* _Excerpt to read_

[start]

Scandium Ion-Promoted Electron-Transfer Disproportionation of 2-Phenyl-4,4,5,5-tetramethylimidazoline-1-oxyl 3-Oxide (PTIO) in Acetonitrile and Its Regeneration Induced by Water

Yoshimi Shoji  1 Yuri Terashima  2 Kei Ohkubo  3 Hiromu Ito  1 Kouichi Maruyama  2 Shunichi Fukuzumi  4   5 Ikuo Nakanishi  1
Affiliations

Scandium Ion-Promoted Electron-Transfer Disproportionation of 2-Phenyl-4,4,5,5-tetramethylimidazoline-1-oxyl 3-Oxide (PTIO) in Acetonitrile and Its Regeneration Induced by Water

Yoshimi Shoji et al. Int J Mol Sci. .

[end]

* _To-do list_
1. Name every author listed in the PTIO citation, in the order given.
2. Reproduce the PTIO citation word for word, everything from "Yoshimi Shoji  1" down to "J Mol Sci. .".
3. Answer these from the PTIO citation:
(a) Which metal ion promotes the disproportionation?
(b) What induces the regeneration of PTIO?
(c) In which journal, as abbreviated, does the work appear?

* _Recorded data_
[start]

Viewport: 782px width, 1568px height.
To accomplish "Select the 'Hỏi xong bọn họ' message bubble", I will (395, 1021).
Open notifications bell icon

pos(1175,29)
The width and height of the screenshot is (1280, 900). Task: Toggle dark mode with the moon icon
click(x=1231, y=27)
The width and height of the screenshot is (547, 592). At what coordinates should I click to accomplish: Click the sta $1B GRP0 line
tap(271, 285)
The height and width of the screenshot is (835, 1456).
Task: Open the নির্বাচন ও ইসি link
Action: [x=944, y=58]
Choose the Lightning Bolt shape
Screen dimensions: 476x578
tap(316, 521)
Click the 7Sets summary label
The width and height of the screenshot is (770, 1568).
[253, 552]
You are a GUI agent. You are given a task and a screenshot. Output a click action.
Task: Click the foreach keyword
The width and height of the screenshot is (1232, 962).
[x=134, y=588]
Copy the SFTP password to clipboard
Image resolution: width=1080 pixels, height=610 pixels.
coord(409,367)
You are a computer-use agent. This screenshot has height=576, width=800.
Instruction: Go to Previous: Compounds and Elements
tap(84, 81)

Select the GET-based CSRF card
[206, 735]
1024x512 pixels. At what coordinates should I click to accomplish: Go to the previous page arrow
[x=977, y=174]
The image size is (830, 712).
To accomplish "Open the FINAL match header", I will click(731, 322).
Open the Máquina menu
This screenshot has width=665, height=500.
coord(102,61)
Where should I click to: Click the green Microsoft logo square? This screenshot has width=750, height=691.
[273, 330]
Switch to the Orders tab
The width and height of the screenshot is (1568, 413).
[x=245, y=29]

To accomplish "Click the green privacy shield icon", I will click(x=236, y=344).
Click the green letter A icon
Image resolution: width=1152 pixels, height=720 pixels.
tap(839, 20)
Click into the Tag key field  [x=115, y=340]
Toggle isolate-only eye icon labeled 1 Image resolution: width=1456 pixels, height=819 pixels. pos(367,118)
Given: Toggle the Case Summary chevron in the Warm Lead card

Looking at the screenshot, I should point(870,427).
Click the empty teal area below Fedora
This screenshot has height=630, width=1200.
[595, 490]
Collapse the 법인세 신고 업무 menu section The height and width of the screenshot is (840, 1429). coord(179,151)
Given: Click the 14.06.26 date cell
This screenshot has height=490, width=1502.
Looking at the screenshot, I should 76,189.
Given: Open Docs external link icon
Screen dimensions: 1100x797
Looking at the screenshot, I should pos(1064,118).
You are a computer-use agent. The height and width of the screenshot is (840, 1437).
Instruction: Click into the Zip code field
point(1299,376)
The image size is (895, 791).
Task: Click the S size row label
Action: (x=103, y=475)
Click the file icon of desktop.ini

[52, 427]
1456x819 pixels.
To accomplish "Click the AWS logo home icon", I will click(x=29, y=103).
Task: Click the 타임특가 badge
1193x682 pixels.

[end]

* _Answers in order_
1. Yoshimi Shoji, Yuri Terashima, Kei Ohkubo, Hiromu Ito, Kouichi Maruyama, Shunichi Fukuzumi, Ikuo Nakanishi

2.
Yoshimi Shoji  1 Yuri Terashima  2 Kei Ohkubo  3 Hiromu Ito  1 Kouichi Maruyama  2 Shunichi Fukuzumi  4   5 Ikuo Nakanishi  1
Affiliations

Scandium Ion-Promoted Electron-Transfer Disproportionation of 2-Phenyl-4,4,5,5-tetramethylimidazoline-1-oxyl 3-Oxide (PTIO) in Acetonitrile and Its Regeneration Induced by Water

Yoshimi Shoji et al. Int J Mol Sci. .

3.
(a) Scandium ion
(b) Water
(c) Int J Mol Sci.